Because spills resolve in deterministic recalc order (the same topological, sheet-then-row-then-column order from earlier chapters), two arrays competing for the same cell resolve reproducibly: the earlier anchor wins, and the later one blocks. Same workbook, same context, same outcome — every time.

Honesty about the exact code. Google Sheets reports a blocked array expansion as #REF!, and that is the code the workbook crate uses (BLOCKED_SPILL_ERROR). As with circular references, there is not yet a blocked-spill conformance fixture in truecalc/core — the committed workbook fixtures cover cross-sheet refs, named ranges, and date typing, not spill. So per this guide's fixture-citation rule: the crate's behavior is verified by its own tests (a blocked anchor takes the error, stores no array, and leaves the target cells untouched), and the exact code comes from the workbook JSON schema spec, to be re-confirmed against a real spreadsheet when a spill fixture lands.

One edge still being pinned.
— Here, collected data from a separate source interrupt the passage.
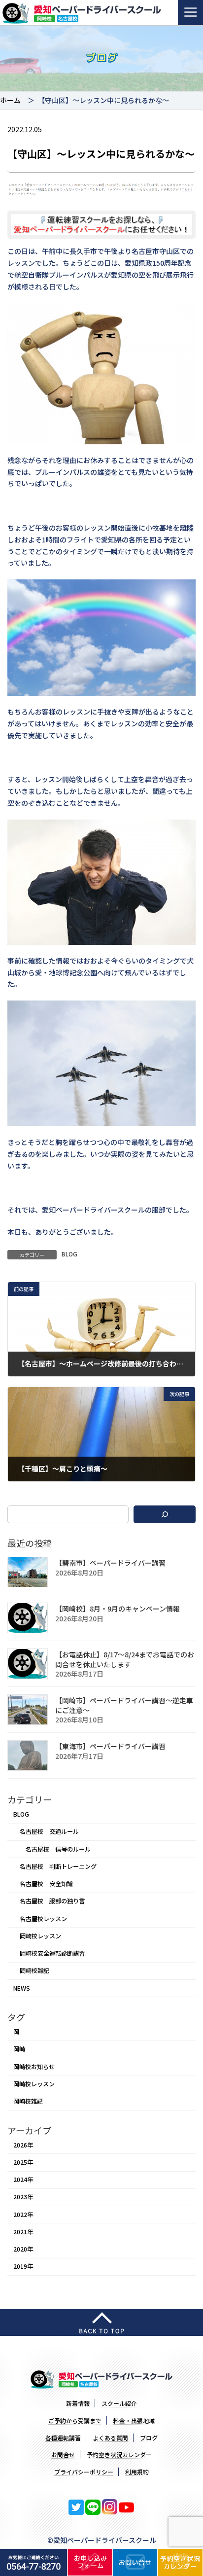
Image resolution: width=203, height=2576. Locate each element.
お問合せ (63, 2454)
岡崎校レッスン (40, 1936)
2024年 (23, 2179)
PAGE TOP (189, 2489)
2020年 (23, 2249)
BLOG (69, 1254)
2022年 (23, 2214)
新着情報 (78, 2403)
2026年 (23, 2144)
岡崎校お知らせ (34, 2066)
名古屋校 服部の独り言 (52, 1900)
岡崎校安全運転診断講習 (52, 1953)
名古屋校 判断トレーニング (58, 1865)
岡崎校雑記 (34, 1970)
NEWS (21, 1987)
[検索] (165, 1514)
Aggregating over a spill range (for example, =SUM(C1#) summing a neighbor's spilled output, or a plain range that overlaps spilled cells) is an area where the exact result is still being verified against real-spreadsheet behavior. This guide does not yet teach a worked sum-over-spill result, because we will not assert a number we have not pinned to a fixture. Reading individual spilled cells with resolved is solid; treat range math that leans on spilled cells as not-yet-documented until the fixtures catch up.

What you learned

  • A formula can return a whole array; the cell it lives in is the anchor, and the array spills into the rectangle below-and-right of it.
  • The anchor is authored and stores the array; the other cells in the rectangle are spilled — readable via resolved, returning None from get, and never serialized (only the anchor's array is saved).
  • A spill is blocked (anchor takes a #REF!-class error, no array stored) if any target cell is already occupied or the rectangle leaves the sheet; it is all-or-nothing and resolves in deterministic order.
  • The exact blocked-spill code is not yet fixture-pinned (no spill fixture in core) — behavior is test-verified, code from the schema spec.
  • Sum-over-spill range aggregation is still being pinned and is deliberately not taught as a fixed result yet.

This closes the Advanced runtime arc: you now know how cells depend on each other, how a workbook recomputes deterministically, what happens when dependencies loop, and how a single formula fills many cells. From here the guide moves on to the Platforms — running TrueCalc in the browser, on Node, through MCP for AI agents, and via the hosted API.